◆ **Work request**:
Your answer must be the records below repeated word for word, with no pictures in it.

◆ **Exercise materials**:
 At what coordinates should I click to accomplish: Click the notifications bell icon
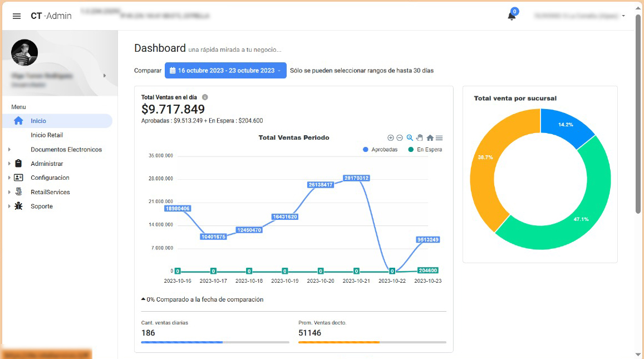click(x=512, y=16)
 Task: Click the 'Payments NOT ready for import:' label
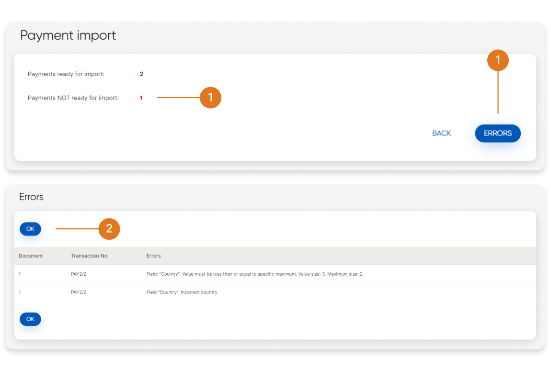(x=73, y=98)
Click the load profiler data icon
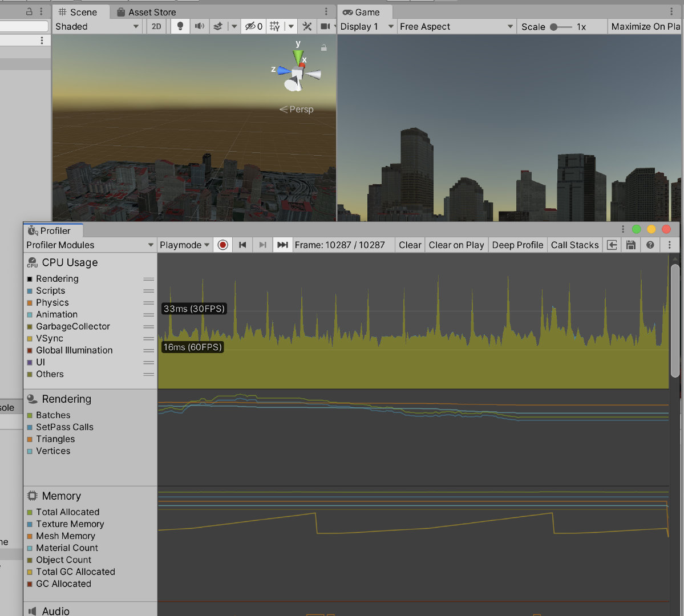Image resolution: width=684 pixels, height=616 pixels. click(612, 245)
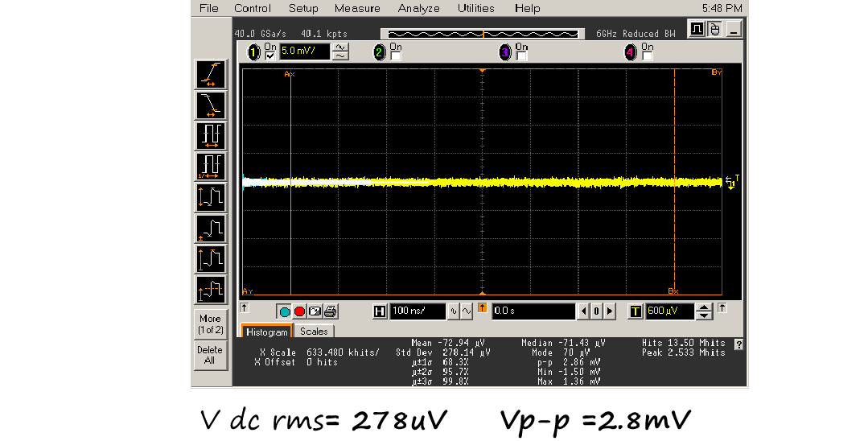Click the horizontal position right arrow
Viewport: 868px width, 441px height.
610,311
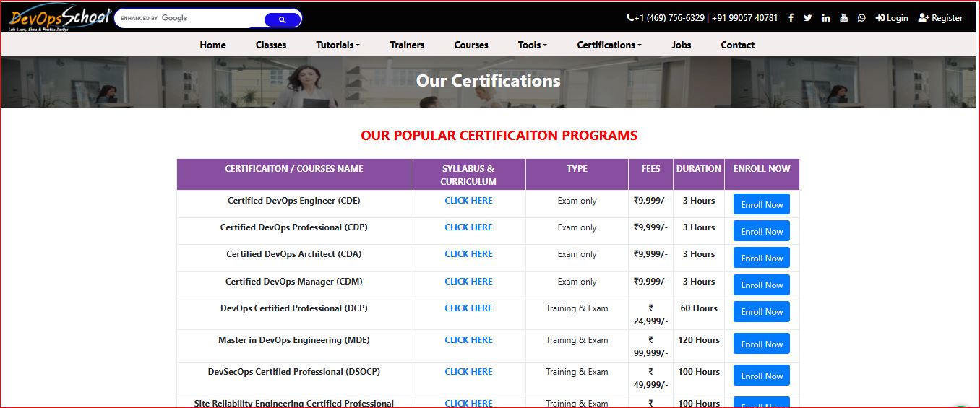Focus the Google search input field
Image resolution: width=980 pixels, height=408 pixels.
[210, 19]
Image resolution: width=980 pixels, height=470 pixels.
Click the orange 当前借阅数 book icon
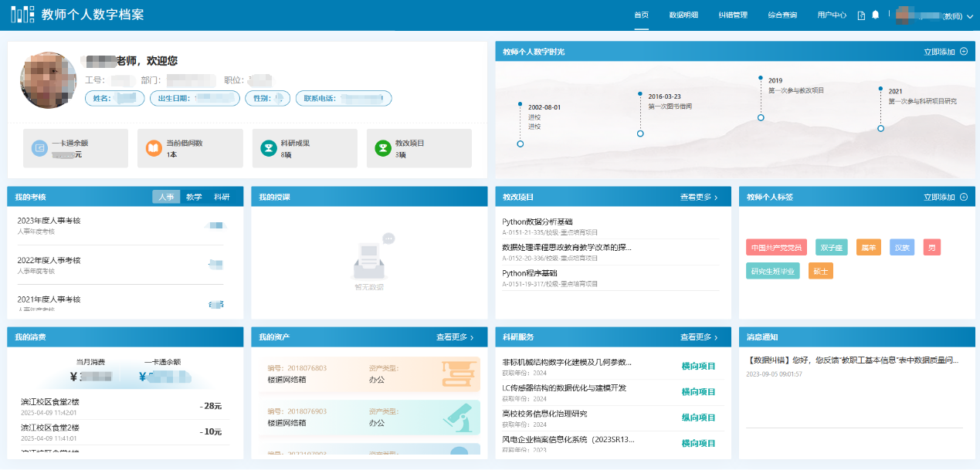[154, 148]
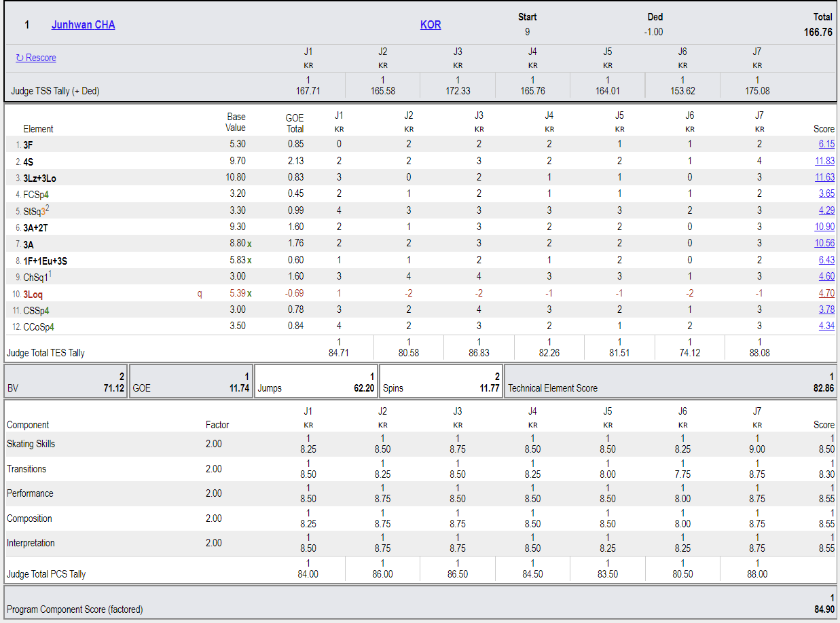Select the Skating Skills component row
Screen dimensions: 840x623
(420, 444)
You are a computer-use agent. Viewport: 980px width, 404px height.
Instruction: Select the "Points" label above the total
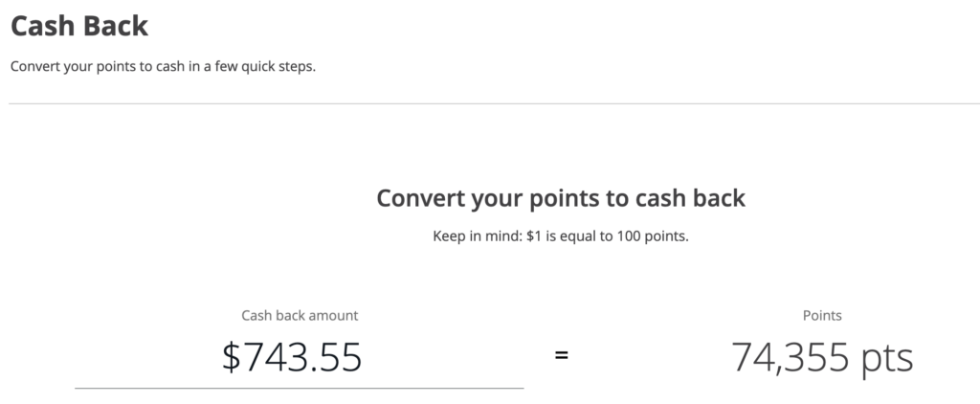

◆ **Result below**:
 At what coordinates should I click to accomplish: Click the notifications bell icon
click(x=512, y=16)
 Task: Click the 'Payments NOT ready for import:' label
(x=73, y=98)
Click the load profiler data icon
Image resolution: width=684 pixels, height=616 pixels. click(612, 245)
Click the horizontal position right arrow
Viewport: 868px width, 441px height.
610,311
Focus the Google search input field
Image resolution: width=980 pixels, height=408 pixels.
[210, 19]
Image resolution: width=980 pixels, height=470 pixels.
Click the orange 当前借阅数 book icon
[154, 148]
Select the Skating Skills component row
Screen dimensions: 840x623
(420, 444)
You are a computer-use agent. Viewport: 980px width, 404px height.
Instruction: Select the "Points" label above the total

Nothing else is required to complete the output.